Snap elections on April 24 for all 250 deputies of Serbia’s national assembly has led the ruling political party to campaign on a platform of “four more years of stability,” but the stability the party offers may not be enough to tackle Serbia’s greatest challenges and could slow its bid for membership in the European Union (EU).

Serbia’s institutions remain weak and its government, led by the Serbian Progressive Party (SNS), has been slow to address Serbia’s pressing problems such as unemployment and corruption. While the SNS remains Serbia’s only publicly credible political party and is strongly pro-EU, the lack of progress in reforms has led to a decline in voter enthusiasm for EU membership and a pivot in public opinion toward Russia.  Meanwhile, Russia has increased its attention to Serbia, including a high profile state visit in 2014 by Vladimir Putin. 

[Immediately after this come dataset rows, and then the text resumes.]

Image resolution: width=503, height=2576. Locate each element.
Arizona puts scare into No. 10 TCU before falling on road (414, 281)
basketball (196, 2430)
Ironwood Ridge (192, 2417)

In addition, Serbia has been reluctant to recognize Kosovo’s independence—a precondition to its EU membership.  The recent acquittal of Serbian Radical Party leader, Vojislav Seselj, and the conviction of Radovan Karadzic on war crimes, is fueling the rise of right-wing nationalist parties.


Serb voters are generally apathetic about the upcoming elections as this will be their third parliamentary election in four years and media coverage of the campaigns has been sparse.

According to recent polls, SNS is expected to win 50 percent of the vote, maintaining its current dominance, and the Socialist Party of Serbia is expected to garner about 10 to 15 percent support. Far right parties, including Seselj’s Serbian Radical Party and Dveri, are gaining ground and are likely to achieve the five percent necessary to return to parliament after being shut out in the 2014 election.

IRI in Serbia

For more than two decades IRI has worked in Serbia building strong, on-going relationships with all political parties, both in power and those in the democratic opposition. IRI’s Serbia program has included public opinion research which has informed Serbia’s political leaders about their citizens’ priorities. IRI has also worked to strengthen the capacity of policy-oriented NGOs and think tanks to strengthen democratic governance in the country and has worked for broader inclusion of women and youth in Serbian political life.